Les Japonais d’une autre classe, les lettrés, les critiques, collaborateurs estimés des Revues américaines, lui en veulent un peu de ses préférences, tout en reconnaissant qu’il est l’Occidental qui les a le mieux compris. Ils lui reprochent de ne pas les suivre assez dans les sentiers de la vie moderne, de rétrograder trop volontiers vers les régions légendaires d’un Japon mystique[1], au lieu d’aborder la psychologie actuelle et vivante, comme il fit par exemple en écrivant la petite nouvelle, petite par le nombre de pages, grande par le sujet : À la Station du Chemin de fer. La voici en quelques mots :

Un criminel a été arrêté après s’être dérobé plusieurs années aux recherches de la police ; il doit être jugé pour meurtre à Kumamalo, et un officier de police va au train de midi le recevoir. Il y a foule ; on redoute quelque violence, car la population de Kumamato n’est pas endurante et la victime était très aimée dans cette ville.
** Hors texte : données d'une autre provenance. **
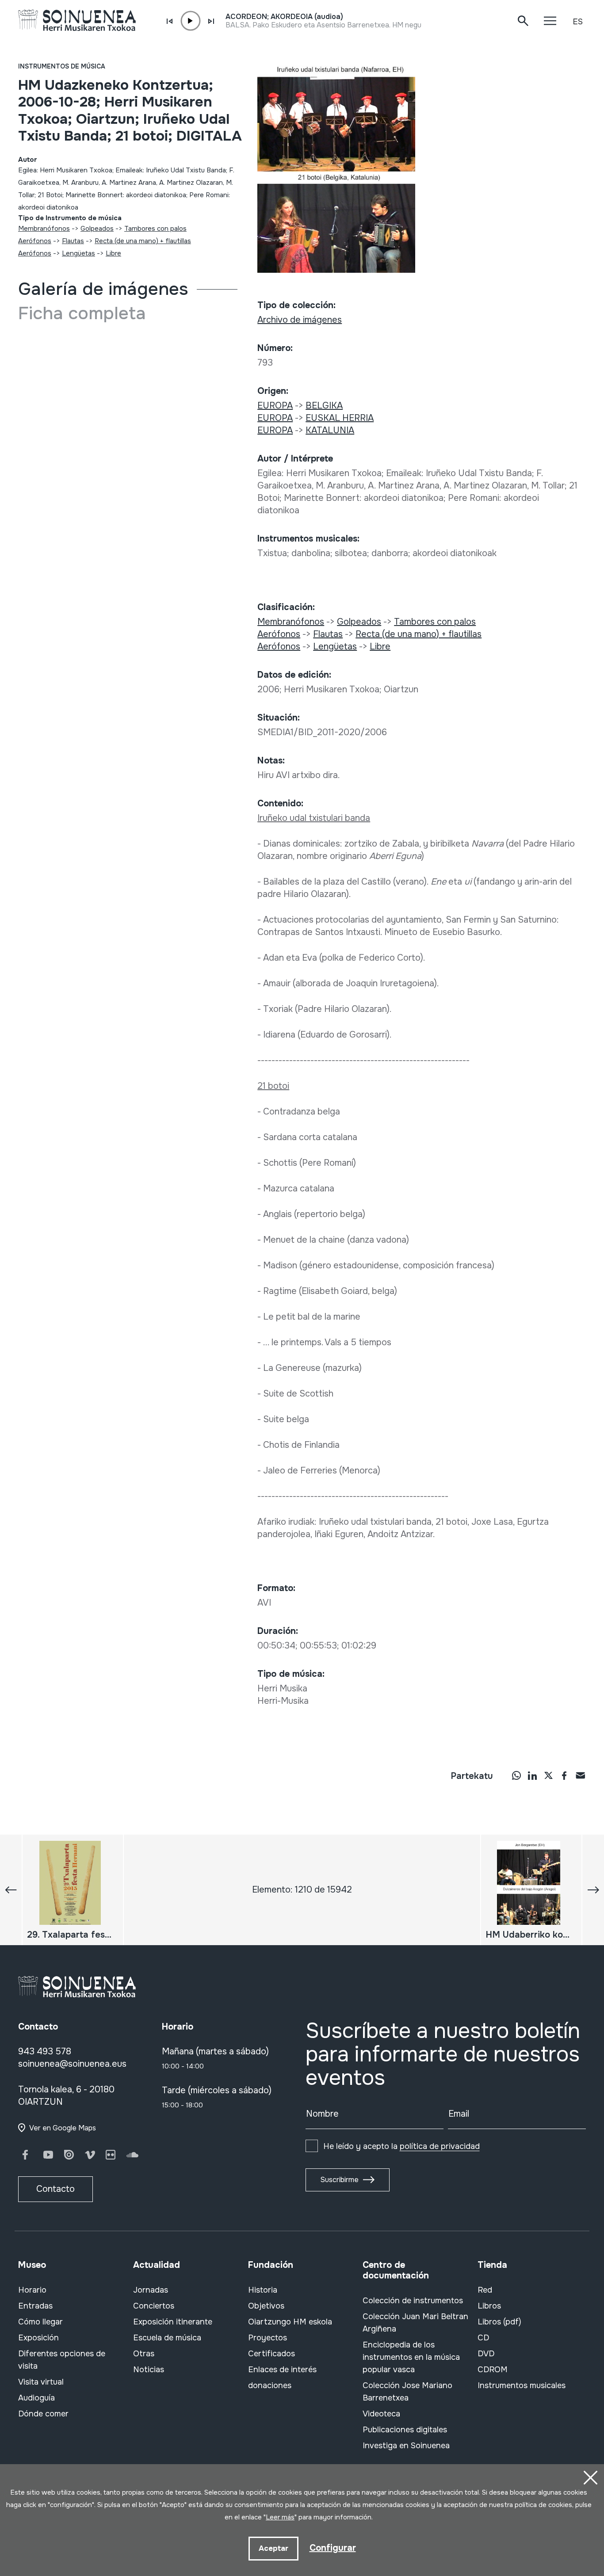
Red (485, 2290)
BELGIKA (324, 405)
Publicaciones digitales (405, 2430)
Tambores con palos (155, 228)
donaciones (269, 2385)
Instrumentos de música (61, 66)
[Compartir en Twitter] (548, 1775)
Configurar (333, 2547)
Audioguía (36, 2398)
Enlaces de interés (282, 2369)
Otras (143, 2353)
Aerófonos (34, 241)
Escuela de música (167, 2338)
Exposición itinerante (172, 2322)
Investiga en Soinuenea (406, 2445)
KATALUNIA (330, 430)
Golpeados (97, 228)
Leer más (280, 2517)
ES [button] (578, 22)
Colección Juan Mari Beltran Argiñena (415, 2323)
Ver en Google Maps (62, 2128)
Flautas (73, 241)
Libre (113, 253)
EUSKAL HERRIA (340, 418)
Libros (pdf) (499, 2322)
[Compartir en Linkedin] (532, 1775)
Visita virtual (41, 2382)
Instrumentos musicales (522, 2385)
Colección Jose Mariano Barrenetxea (407, 2392)
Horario (32, 2290)
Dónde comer (43, 2414)
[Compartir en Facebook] (564, 1775)
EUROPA (275, 405)
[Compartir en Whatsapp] (516, 1775)
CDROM (493, 2369)
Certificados (271, 2353)
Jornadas (150, 2290)
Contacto (55, 2188)
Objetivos (266, 2306)
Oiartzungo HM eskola (290, 2322)
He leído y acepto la (401, 2146)
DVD (486, 2353)
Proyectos (267, 2338)
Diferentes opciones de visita (61, 2360)
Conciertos (153, 2306)
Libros (489, 2306)
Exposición (38, 2338)
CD (483, 2338)
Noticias (148, 2369)
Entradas (35, 2306)
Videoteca (381, 2414)
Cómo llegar (40, 2322)
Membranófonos (44, 228)
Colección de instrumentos (413, 2300)
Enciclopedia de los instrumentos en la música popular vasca (411, 2357)
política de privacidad (440, 2146)
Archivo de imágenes (299, 319)
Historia (262, 2290)
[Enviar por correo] (580, 1775)
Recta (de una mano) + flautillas (143, 241)
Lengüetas (78, 253)
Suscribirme (339, 2179)
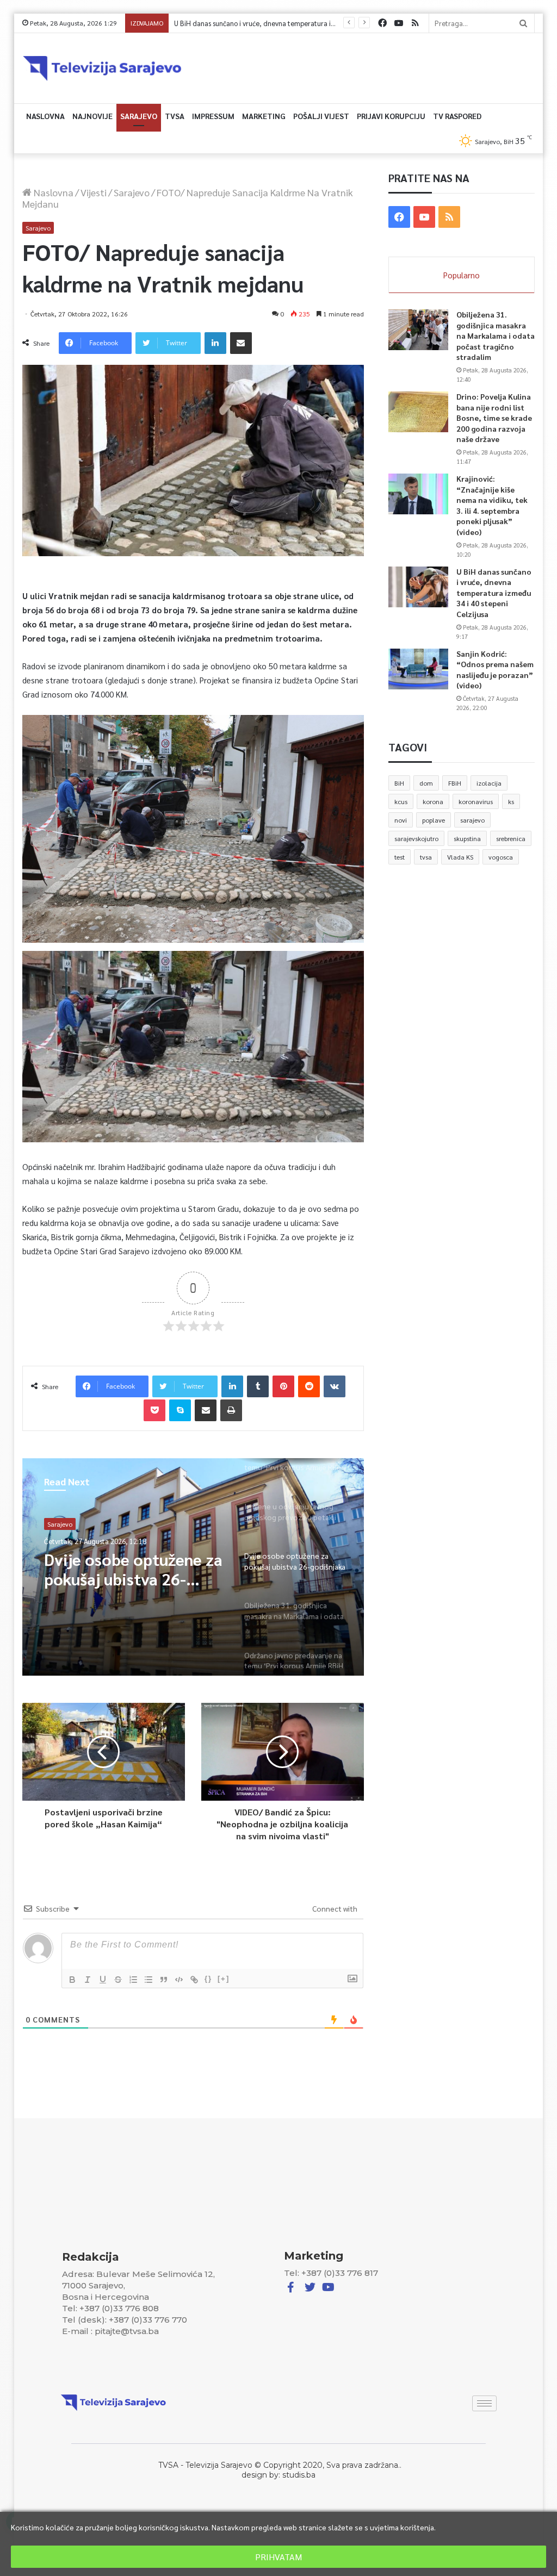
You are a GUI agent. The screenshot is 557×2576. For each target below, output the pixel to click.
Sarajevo (138, 116)
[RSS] (415, 23)
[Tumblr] (258, 1386)
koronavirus (476, 801)
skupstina (467, 838)
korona (433, 801)
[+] (224, 1979)
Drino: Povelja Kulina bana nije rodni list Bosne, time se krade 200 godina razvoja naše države (494, 417)
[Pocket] (154, 1410)
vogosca (500, 857)
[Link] (194, 1979)
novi (400, 820)
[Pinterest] (283, 1386)
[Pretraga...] (523, 23)
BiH (399, 783)
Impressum (213, 116)
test (399, 857)
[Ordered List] (133, 1979)
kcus (400, 801)
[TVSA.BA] (102, 68)
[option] (193, 1567)
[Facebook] (382, 23)
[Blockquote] (163, 1979)
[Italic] (87, 1979)
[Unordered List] (148, 1979)
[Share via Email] (241, 343)
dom (426, 783)
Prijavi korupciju (391, 116)
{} (208, 1979)
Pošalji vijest (321, 116)
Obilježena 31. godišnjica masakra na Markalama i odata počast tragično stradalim (495, 335)
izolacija (489, 783)
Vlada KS (460, 857)
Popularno (461, 275)
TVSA (174, 116)
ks (511, 801)
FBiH (454, 783)
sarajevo (472, 820)
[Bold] (72, 1979)
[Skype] (180, 1410)
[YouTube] (399, 23)
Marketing (264, 116)
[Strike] (118, 1979)
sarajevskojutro (416, 838)
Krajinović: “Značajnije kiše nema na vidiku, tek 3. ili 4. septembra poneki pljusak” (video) (492, 505)
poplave (433, 820)
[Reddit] (309, 1386)
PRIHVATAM (278, 2556)
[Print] (231, 1410)
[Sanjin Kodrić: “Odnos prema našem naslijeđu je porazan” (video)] (418, 669)
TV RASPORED (457, 116)
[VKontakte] (334, 1386)
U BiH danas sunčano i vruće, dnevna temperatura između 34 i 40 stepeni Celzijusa (493, 593)
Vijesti (94, 192)
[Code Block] (179, 1979)
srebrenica (510, 838)
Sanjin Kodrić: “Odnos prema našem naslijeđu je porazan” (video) (273, 23)
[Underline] (102, 1979)
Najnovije (92, 116)
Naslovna (45, 116)
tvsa (426, 857)
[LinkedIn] (215, 343)
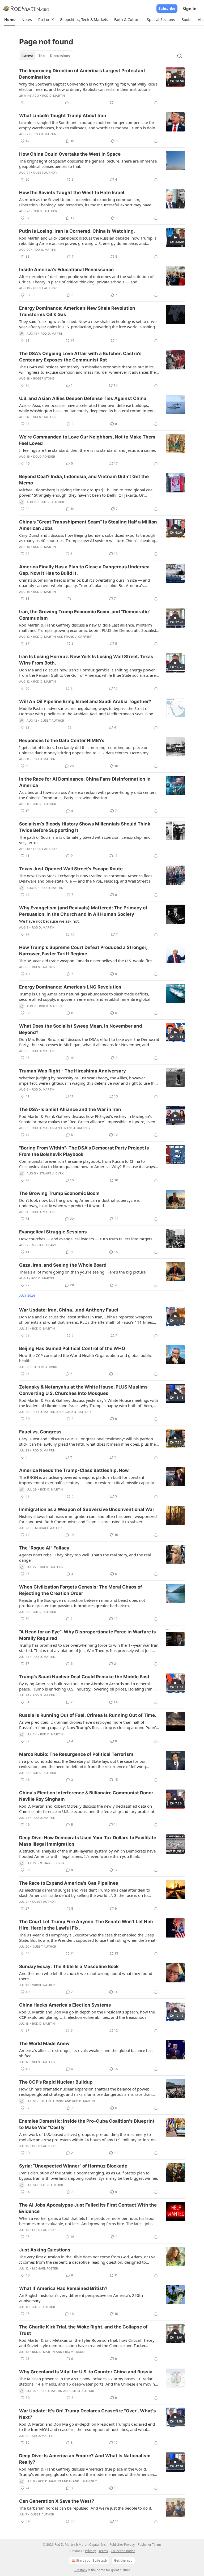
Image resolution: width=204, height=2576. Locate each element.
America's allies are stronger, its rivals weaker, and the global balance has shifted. (85, 2053)
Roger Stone (43, 378)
Le prisonnier descend du train sous bonne garde, les mains liées, derrière le dos, et il se produit une poussée formidable pour le voir ; mais, du geste, l’officier de police, écarte la multitude, en appelant un nom, et aussitôt une toute petite femme, un enfant sur le dos, s’avance. C’est la veuve de l’homme assassiné, l’enfant qu’elle porte est son fils. Dans l’espace resté vide autour de l’assassin, elle se tient immobile au milieu d’un silence de mort. L’officier parle, non pas à elle, mais à l’enfant ; il lui dit : — Petit, cet homme a tué ton père, il y a quatre ans ; tu n’étais pas né, tu étais encore dans le sein de ta mère. Si tu n’as plus de père à aimer, c’est Ta faute de cet homme. Regarde-le, regarde-le bien. N’aie pas peur…

Et mettant la main sous le menton du meurtrier, il le force à lever la tête.

  1. In Ghostly Japan, 1 vol. Boston.